Source material section start

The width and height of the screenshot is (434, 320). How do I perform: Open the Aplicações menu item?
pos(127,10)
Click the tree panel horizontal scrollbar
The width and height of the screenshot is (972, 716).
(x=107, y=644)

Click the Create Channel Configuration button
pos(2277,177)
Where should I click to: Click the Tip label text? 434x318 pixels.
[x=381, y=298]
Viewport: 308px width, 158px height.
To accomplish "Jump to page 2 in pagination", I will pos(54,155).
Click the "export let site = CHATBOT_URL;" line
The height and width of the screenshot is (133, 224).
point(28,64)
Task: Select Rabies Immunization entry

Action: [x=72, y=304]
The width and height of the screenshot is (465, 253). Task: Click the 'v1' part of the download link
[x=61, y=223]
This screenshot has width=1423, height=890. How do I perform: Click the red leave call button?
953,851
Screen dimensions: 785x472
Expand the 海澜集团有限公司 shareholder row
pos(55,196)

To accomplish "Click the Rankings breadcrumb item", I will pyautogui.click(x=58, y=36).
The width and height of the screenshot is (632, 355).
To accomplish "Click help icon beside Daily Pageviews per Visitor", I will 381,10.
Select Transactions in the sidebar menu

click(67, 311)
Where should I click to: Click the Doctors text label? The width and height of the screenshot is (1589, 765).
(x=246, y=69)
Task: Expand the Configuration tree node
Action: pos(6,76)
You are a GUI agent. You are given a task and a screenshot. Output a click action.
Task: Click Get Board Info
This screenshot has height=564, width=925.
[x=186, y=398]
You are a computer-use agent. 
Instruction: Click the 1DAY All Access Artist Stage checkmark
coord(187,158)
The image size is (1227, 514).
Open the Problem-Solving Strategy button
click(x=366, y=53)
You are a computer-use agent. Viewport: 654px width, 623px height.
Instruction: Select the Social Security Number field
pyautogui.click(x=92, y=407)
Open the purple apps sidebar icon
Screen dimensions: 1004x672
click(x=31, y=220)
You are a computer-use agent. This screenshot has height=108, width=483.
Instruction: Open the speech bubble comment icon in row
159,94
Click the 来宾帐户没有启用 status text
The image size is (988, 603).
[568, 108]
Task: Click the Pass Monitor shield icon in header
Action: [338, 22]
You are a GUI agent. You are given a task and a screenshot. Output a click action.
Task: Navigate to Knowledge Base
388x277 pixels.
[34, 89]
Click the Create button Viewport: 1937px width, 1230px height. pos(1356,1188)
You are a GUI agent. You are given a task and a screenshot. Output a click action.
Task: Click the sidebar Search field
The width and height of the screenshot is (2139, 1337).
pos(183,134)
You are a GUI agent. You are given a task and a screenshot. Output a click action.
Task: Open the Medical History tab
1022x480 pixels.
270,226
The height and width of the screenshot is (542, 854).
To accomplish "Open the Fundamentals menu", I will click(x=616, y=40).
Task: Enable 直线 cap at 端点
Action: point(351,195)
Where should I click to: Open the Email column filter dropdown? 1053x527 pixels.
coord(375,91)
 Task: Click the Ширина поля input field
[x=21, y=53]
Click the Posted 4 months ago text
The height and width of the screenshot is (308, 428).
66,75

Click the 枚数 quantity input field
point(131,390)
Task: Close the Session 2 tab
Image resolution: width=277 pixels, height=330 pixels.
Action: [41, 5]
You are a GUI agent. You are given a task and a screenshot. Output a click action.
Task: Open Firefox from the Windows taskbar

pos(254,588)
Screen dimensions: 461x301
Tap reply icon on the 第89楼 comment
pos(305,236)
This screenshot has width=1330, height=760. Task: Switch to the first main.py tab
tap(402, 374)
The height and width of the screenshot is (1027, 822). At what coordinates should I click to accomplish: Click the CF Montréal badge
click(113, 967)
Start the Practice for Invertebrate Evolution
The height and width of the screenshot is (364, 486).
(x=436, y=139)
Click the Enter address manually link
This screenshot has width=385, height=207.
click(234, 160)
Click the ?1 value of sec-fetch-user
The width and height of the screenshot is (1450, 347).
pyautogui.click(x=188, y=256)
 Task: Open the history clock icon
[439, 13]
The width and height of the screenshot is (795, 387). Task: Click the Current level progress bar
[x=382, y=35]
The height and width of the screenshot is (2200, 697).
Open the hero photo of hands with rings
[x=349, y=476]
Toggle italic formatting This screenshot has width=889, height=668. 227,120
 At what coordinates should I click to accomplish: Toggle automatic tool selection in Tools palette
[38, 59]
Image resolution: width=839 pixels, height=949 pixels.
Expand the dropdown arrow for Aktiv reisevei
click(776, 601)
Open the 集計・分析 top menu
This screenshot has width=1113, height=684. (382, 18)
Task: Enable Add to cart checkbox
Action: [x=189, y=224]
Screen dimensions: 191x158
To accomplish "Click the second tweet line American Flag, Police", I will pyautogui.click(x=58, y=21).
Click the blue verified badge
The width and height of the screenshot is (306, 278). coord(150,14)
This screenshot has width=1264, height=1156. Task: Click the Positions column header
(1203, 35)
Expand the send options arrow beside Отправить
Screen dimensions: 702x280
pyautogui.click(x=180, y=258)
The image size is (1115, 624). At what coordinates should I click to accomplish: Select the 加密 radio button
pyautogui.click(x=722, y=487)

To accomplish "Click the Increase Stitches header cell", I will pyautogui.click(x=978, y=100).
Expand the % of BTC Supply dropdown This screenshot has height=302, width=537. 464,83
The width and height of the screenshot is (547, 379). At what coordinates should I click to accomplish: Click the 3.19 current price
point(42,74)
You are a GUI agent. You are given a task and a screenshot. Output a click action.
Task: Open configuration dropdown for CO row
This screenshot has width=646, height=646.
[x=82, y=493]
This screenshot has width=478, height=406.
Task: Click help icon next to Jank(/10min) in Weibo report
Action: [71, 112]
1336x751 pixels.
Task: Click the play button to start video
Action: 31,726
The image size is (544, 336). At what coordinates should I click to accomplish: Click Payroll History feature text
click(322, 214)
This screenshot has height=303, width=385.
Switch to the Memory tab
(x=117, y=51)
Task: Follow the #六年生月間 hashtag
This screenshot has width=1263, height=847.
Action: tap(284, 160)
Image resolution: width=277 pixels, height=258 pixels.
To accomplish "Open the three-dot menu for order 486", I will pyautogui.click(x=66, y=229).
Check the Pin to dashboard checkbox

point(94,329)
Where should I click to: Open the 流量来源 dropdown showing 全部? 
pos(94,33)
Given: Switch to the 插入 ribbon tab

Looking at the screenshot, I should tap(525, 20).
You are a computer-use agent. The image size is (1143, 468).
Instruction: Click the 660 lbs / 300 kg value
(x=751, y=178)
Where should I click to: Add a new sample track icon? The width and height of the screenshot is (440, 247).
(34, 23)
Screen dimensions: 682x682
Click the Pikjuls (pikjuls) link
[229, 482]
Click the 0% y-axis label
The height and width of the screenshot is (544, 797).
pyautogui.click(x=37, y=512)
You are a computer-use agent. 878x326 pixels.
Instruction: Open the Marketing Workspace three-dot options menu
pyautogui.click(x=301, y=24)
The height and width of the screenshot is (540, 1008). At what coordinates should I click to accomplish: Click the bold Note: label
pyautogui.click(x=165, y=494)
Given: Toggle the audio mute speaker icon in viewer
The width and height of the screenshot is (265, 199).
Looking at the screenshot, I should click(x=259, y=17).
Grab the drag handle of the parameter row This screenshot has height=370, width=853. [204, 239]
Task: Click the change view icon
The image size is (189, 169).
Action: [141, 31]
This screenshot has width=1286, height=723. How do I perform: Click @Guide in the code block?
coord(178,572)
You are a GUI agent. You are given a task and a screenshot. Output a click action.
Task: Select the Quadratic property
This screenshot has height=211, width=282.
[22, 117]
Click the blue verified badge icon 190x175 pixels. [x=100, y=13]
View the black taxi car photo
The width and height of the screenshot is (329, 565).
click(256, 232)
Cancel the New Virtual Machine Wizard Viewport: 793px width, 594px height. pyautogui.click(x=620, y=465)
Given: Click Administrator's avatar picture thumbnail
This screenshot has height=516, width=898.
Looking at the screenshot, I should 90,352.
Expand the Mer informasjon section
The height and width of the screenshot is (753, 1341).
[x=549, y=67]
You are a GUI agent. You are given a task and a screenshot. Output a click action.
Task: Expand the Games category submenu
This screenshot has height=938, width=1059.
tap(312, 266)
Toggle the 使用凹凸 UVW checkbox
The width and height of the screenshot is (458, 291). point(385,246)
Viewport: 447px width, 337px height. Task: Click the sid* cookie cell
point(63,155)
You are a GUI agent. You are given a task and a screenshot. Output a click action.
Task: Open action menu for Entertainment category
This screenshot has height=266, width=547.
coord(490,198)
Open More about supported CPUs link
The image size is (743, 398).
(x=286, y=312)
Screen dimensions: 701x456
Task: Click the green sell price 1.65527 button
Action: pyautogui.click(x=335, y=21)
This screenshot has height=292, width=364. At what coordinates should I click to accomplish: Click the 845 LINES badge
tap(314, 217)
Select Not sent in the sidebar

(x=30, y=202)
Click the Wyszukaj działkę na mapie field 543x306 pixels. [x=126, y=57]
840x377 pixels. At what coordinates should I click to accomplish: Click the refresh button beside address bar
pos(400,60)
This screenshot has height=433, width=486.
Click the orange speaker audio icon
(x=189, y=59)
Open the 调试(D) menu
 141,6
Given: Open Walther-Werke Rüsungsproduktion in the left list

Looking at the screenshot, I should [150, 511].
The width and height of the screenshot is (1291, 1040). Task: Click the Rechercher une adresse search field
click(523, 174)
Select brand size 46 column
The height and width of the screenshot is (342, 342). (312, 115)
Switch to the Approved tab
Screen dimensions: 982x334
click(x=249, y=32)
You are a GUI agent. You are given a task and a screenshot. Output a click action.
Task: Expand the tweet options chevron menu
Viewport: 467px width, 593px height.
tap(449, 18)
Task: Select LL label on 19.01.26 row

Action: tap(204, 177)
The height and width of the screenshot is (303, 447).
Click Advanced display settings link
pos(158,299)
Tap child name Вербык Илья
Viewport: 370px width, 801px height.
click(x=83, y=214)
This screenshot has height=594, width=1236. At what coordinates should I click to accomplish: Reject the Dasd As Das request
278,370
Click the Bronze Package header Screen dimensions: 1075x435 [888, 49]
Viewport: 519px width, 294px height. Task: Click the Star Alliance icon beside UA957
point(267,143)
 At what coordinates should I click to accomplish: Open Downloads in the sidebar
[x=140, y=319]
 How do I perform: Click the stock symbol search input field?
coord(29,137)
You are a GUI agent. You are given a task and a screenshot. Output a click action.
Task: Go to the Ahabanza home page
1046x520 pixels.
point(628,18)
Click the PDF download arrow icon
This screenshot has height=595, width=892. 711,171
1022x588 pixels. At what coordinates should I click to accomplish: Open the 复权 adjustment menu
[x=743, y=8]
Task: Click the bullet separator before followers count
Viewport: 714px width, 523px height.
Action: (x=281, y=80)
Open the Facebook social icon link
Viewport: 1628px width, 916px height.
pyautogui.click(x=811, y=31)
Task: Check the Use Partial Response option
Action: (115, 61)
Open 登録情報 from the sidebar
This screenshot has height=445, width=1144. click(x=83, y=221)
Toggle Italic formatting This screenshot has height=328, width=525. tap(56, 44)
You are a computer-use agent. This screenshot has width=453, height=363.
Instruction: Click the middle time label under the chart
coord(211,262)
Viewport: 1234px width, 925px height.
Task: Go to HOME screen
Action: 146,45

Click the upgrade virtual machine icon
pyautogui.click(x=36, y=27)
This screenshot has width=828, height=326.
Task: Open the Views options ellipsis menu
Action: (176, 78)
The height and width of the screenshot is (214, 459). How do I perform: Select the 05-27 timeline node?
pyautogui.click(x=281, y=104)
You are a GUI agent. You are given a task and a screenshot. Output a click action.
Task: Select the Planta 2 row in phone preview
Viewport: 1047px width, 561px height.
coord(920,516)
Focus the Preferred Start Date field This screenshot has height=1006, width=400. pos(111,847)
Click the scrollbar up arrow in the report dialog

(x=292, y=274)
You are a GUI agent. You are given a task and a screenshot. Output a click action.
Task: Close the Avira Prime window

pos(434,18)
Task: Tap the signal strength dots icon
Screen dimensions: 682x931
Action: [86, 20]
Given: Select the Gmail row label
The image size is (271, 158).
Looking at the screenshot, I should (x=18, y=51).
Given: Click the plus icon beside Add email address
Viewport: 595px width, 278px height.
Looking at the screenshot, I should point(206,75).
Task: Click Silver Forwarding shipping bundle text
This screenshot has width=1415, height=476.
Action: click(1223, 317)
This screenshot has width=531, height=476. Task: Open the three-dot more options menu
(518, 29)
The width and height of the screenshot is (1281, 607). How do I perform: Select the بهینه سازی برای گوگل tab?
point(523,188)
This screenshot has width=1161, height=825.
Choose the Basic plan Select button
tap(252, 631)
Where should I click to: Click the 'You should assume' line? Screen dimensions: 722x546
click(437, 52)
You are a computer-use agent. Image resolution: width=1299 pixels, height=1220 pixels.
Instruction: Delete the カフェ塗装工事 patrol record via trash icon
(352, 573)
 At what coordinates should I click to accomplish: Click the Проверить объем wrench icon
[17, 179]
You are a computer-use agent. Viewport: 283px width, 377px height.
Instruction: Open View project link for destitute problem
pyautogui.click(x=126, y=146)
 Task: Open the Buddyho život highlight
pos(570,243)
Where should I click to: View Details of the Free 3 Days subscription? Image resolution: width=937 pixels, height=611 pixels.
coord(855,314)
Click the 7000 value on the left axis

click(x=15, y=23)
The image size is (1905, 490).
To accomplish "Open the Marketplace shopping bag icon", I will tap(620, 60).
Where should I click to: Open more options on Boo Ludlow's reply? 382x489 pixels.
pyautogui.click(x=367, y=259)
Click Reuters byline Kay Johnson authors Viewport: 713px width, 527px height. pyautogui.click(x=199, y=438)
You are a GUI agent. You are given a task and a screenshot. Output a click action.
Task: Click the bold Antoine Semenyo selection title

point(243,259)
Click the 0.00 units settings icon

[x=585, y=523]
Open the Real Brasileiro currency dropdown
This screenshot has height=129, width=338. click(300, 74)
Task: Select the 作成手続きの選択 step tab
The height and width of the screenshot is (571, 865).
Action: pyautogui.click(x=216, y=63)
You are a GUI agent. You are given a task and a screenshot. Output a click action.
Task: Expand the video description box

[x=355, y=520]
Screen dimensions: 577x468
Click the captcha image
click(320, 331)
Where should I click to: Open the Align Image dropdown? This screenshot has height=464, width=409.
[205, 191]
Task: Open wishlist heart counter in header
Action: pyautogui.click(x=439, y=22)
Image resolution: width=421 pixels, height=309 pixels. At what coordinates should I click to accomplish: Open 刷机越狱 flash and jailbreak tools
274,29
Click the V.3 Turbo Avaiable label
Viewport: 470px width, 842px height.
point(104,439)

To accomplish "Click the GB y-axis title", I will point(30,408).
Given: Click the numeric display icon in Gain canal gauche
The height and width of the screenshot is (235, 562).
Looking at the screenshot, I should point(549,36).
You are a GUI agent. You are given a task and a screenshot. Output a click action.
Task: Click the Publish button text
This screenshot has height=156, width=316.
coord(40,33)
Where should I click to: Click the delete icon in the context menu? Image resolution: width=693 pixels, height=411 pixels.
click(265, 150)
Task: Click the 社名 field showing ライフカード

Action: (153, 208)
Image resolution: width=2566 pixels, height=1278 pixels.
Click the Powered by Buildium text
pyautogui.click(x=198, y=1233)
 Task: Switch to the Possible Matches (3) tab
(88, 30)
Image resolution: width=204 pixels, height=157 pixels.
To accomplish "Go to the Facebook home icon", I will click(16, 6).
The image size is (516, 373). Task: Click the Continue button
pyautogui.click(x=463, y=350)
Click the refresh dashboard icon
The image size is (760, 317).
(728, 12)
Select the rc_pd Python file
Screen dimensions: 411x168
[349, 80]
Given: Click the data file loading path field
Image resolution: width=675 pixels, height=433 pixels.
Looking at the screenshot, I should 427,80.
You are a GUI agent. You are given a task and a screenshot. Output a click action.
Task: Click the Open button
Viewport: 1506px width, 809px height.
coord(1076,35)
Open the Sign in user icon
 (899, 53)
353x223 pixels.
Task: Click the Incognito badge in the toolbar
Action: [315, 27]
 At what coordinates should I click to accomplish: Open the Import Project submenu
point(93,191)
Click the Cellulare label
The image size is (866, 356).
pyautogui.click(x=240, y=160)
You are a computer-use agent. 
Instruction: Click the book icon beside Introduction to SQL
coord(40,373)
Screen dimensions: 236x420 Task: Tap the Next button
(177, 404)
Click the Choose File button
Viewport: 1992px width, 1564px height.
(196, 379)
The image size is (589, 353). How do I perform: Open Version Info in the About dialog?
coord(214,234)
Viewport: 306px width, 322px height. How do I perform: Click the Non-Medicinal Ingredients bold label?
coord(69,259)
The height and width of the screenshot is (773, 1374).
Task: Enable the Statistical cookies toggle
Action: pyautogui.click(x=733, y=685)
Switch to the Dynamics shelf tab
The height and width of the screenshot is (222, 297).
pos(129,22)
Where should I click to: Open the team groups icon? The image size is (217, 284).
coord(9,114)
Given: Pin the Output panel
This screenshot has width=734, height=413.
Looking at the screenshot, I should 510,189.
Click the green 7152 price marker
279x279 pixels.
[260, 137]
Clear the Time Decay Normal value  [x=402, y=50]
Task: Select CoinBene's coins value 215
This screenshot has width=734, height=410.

Source material section end

What the exercise asks
Search the material above for "Facebook". Copy each line that has it.

Answer section
Open the Facebook social icon link
To accomplish "Go to the Facebook home icon", I will click(16, 6).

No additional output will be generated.